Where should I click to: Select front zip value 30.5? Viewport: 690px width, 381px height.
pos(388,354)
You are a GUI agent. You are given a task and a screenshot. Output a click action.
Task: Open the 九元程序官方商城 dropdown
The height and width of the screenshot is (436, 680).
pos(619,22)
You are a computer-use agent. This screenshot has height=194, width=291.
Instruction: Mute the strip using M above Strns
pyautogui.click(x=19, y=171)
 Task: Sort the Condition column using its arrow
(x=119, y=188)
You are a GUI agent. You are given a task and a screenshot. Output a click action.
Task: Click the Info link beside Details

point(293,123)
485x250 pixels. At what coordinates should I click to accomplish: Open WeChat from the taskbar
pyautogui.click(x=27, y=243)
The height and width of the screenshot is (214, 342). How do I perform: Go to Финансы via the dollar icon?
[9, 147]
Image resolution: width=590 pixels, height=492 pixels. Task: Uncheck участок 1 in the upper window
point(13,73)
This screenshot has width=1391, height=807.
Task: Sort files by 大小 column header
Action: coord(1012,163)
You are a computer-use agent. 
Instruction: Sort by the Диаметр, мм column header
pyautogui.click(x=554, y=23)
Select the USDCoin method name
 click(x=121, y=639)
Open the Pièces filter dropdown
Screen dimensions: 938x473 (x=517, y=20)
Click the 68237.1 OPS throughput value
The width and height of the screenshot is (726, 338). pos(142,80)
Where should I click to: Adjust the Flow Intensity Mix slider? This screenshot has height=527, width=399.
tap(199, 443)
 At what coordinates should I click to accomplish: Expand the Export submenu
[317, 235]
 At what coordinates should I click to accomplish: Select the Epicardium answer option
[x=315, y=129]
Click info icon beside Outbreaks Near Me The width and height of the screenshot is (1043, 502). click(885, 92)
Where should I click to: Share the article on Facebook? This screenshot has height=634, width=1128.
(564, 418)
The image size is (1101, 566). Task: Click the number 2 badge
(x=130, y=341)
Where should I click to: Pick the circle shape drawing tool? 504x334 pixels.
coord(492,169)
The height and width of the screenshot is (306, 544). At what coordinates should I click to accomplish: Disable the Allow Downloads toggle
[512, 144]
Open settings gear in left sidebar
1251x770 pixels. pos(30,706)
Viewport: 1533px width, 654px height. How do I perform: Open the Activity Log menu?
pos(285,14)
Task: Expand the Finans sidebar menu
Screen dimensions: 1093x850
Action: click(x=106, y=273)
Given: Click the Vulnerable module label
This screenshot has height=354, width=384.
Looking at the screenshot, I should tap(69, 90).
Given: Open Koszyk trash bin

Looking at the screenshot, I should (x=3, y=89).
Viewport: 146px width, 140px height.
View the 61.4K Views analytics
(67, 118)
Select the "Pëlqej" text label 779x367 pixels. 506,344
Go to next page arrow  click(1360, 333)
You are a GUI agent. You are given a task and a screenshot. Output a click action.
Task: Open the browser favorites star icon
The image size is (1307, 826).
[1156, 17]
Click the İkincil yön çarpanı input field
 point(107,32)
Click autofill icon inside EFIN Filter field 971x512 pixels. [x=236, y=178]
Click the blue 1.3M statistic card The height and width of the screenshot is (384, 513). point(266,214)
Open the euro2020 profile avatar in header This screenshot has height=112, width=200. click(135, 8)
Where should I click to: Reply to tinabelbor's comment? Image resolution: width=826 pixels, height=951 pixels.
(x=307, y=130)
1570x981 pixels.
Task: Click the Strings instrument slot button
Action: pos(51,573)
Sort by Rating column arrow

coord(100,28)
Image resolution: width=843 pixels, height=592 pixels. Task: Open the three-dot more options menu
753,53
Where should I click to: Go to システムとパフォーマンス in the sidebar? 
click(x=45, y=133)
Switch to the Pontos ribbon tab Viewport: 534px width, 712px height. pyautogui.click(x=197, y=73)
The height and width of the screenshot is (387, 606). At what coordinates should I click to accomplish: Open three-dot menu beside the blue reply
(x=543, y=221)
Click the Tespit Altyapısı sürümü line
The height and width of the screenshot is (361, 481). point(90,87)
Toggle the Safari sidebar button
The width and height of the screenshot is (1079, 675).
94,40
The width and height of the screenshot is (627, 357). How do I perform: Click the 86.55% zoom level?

**Exercise requirements:** The line containing "The height and width of the screenshot is (387, 606)." and every line after it, through the last one above, should be written out word for word.

**Exercise answer:**
The height and width of the screenshot is (387, 606). At what coordinates should I click to accomplish: Open three-dot menu beside the blue reply
(x=543, y=221)
Click the Tespit Altyapısı sürümü line
The height and width of the screenshot is (361, 481). point(90,87)
Toggle the Safari sidebar button
The width and height of the screenshot is (1079, 675).
94,40
The width and height of the screenshot is (627, 357). How do I perform: Click the 86.55% zoom level?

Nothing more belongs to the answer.